Georgia looked at the table, then back at her mother. “But—” she began.

“Please, sweetie,” her mother said, “give me just an hour of quiet time.”

8.

“There's the kind of girl you fuck and the kind of girl you marry,” Kevin said. He was standing at the refrigerator door in his fluorescent surfing shorts and socks, his body tilted forward so that his face and bare chest were nearly inside. Georgia stood in the kitchen doorway, holding a caddy filled with nail clippers and files, a half dozen bottles of her mother's nail polish. She stared at her brother's back, which was broad, with freckles and a million red pimples. Some of the pimples were white and ready.

“Where's the milk?” he said. “I can't find the goddamn milk.” He was moving things around. “Shit,” he said, taking ketchup, a bag of red cherries, and defrosted hamburger meat from a shelf and placing them on the counter. “Have you seen the milk?” he asked her.

“No,” she said. “Maybe Dad—”

“Dad's been weird lately,” Kevin interrupted. “Have you noticed?” He looked at her.

Georgia shook her head no.

“He's forgetting shit. He asks me a question, I answer it, and ten minutes later he's asking me the same damn thing.”

“I haven't noticed,” Georgia said, realizing she hadn't spent much time with her dad lately.

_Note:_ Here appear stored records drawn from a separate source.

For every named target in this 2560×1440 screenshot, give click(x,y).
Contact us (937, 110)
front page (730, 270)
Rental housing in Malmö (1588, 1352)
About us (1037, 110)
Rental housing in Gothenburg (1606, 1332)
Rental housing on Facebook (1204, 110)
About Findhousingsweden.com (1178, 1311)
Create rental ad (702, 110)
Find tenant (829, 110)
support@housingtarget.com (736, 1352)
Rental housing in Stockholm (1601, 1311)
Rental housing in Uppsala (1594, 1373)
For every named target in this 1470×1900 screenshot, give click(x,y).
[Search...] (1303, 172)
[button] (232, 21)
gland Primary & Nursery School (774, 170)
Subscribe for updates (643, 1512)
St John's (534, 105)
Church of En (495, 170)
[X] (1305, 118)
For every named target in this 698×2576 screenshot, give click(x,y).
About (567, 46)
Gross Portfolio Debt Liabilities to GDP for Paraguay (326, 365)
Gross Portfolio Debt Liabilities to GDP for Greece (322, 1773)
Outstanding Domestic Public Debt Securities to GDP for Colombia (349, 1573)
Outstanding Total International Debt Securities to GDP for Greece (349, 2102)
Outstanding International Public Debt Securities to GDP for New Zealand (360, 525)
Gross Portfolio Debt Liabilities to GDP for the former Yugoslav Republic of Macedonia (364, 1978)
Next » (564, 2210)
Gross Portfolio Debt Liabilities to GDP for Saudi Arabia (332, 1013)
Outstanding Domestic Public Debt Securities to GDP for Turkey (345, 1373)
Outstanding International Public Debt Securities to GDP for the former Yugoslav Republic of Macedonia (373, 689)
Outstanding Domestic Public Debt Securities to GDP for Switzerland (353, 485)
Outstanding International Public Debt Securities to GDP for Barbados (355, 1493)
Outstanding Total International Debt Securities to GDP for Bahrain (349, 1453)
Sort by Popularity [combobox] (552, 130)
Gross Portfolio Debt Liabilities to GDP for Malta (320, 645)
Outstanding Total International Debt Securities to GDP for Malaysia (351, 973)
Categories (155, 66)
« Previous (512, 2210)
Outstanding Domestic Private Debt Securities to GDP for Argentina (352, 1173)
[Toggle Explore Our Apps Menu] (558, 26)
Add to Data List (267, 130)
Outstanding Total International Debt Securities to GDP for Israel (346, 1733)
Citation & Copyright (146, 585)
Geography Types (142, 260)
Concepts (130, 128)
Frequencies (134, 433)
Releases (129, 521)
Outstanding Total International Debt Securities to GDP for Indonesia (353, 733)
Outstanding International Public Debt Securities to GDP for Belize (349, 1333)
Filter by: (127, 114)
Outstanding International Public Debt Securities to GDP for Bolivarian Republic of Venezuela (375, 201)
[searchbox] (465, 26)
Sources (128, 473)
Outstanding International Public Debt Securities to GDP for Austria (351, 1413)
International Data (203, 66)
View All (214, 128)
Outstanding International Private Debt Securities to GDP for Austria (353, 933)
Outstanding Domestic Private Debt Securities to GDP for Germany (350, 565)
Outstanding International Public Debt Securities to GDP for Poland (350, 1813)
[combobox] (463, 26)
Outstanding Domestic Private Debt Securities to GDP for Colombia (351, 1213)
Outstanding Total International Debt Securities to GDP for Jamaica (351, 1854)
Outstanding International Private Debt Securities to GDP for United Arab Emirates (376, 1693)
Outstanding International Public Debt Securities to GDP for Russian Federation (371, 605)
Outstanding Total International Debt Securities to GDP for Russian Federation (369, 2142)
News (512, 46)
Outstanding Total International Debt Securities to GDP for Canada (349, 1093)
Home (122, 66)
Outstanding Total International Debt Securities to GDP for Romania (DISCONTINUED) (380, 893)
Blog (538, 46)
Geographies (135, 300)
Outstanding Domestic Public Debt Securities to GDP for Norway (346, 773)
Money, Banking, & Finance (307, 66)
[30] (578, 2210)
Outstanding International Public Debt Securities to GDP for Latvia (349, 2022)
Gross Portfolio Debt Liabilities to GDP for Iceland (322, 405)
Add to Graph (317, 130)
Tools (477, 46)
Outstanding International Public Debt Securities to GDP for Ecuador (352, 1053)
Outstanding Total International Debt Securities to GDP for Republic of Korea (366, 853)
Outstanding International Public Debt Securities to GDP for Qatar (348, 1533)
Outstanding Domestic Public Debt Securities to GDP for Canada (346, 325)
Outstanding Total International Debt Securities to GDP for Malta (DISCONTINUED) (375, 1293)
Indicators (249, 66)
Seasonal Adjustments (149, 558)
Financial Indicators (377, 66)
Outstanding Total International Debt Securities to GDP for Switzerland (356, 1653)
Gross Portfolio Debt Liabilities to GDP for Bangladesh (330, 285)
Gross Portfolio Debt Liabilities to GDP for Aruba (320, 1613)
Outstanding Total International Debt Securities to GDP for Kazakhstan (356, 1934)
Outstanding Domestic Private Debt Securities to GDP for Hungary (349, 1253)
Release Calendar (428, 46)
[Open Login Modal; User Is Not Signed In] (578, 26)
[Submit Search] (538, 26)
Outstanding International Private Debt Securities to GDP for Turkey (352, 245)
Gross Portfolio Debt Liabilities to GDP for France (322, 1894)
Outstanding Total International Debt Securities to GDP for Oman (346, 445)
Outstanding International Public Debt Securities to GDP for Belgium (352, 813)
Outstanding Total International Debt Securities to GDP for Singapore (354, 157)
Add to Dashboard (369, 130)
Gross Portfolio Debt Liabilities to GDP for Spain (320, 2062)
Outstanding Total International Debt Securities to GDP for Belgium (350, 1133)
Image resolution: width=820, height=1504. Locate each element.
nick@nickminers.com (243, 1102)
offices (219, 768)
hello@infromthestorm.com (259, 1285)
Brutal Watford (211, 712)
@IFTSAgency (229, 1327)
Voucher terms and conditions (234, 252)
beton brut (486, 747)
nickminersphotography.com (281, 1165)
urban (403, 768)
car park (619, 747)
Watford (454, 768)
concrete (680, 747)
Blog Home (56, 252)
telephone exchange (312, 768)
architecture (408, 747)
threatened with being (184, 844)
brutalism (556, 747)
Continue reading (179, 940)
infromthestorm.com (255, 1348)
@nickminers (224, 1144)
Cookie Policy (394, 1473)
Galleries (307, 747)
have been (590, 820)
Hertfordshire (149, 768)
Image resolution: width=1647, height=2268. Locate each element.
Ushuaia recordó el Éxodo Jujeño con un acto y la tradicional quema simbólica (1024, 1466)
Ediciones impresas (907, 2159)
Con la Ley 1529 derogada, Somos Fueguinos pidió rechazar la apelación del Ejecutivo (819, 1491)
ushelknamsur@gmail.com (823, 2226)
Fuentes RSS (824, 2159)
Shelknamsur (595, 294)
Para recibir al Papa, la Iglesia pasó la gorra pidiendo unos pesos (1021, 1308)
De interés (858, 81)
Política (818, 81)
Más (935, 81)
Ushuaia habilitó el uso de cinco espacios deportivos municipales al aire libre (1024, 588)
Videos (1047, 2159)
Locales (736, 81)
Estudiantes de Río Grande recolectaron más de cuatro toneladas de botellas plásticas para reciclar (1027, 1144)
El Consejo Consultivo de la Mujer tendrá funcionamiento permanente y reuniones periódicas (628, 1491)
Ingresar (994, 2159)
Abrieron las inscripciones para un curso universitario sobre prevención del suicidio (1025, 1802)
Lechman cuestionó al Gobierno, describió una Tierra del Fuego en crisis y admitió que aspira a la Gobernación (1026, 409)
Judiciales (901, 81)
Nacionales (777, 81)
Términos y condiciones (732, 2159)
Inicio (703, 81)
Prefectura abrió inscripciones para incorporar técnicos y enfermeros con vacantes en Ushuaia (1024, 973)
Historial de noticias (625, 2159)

“I don't think they love each other anymore,” Kevin said.

“Of course they love each other,” Georgia said.

“I can't wait until I move out. No more running out of milk, chicks on the couch, music as loud as I want it.”

“You're only sixteen,” she reminded him.

“I'm older than you.”

“So?”

“I swear, when I'm on my own, I'm having one big party—day and fucking night.”

Georgia moved from the doorway to the kitchen table and sat down. She started looking through the bottles of polish. She picked one up, shook it, and held up the shiny red for her brother to see. “What do you think of this?” she asked him.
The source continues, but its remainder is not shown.